**Problem statement:**
Transcribe, starting at the line with "You are a computer-use agent." and ending at the line with "Click the magnifier icon in N° Plan field", every line of the material below exactly, but leave out the pictures and anything outside that span.

**Data for this task:**

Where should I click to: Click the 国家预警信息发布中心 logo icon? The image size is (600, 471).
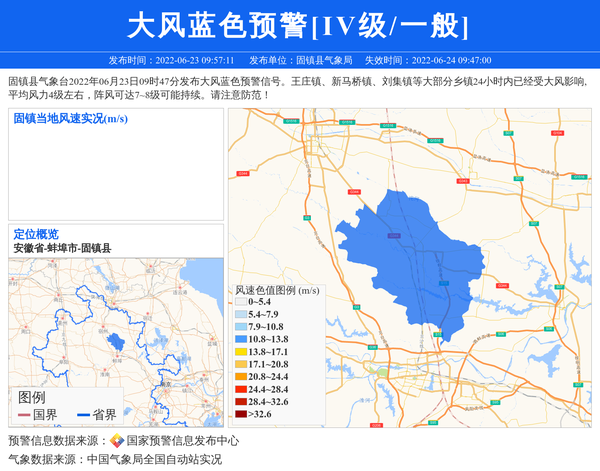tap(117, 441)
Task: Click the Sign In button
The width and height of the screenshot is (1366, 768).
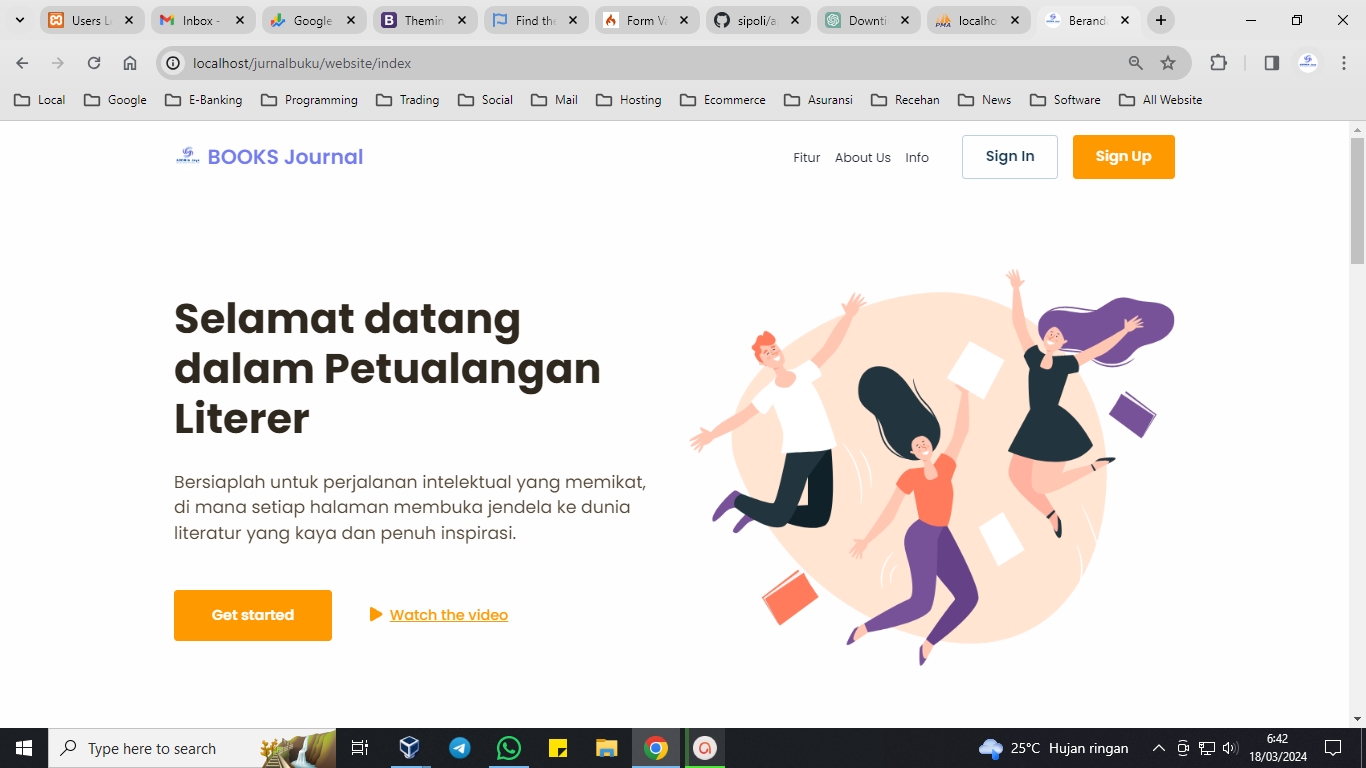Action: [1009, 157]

* * *

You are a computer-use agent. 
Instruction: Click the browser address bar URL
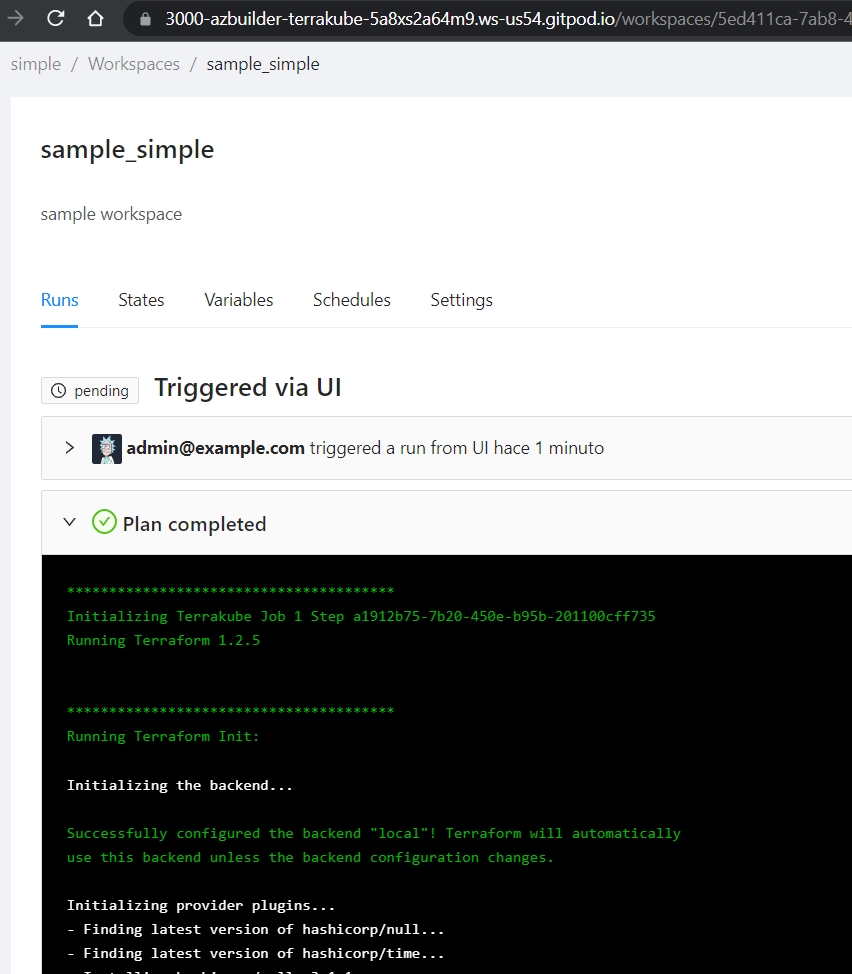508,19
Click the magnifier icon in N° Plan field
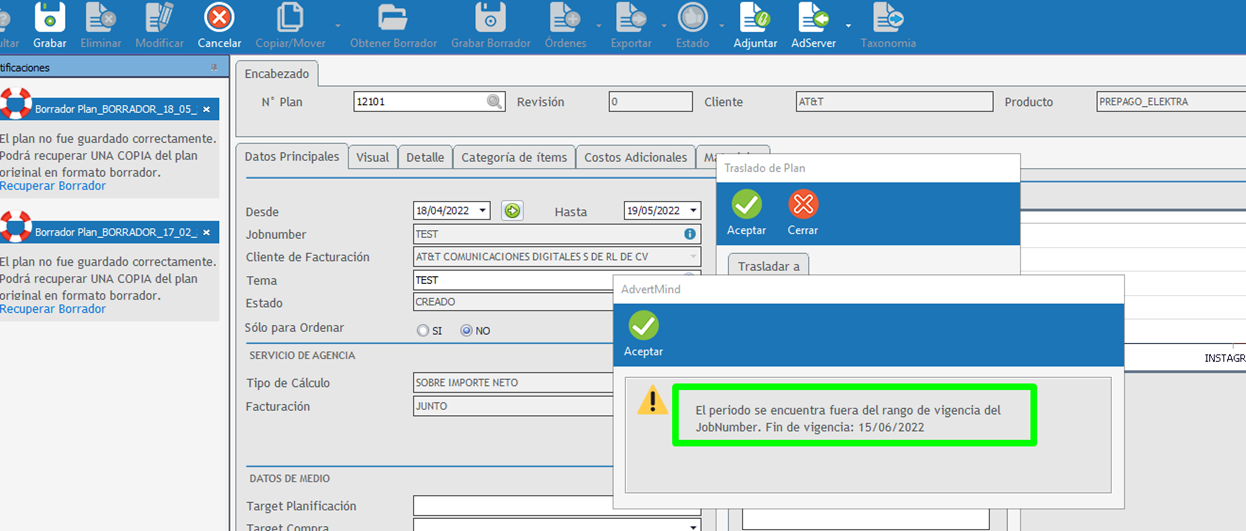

**Exercise output:**
You are a computer-use agent. 
Instruction: Click the browser address bar URL
508,19
Click the magnifier icon in N° Plan field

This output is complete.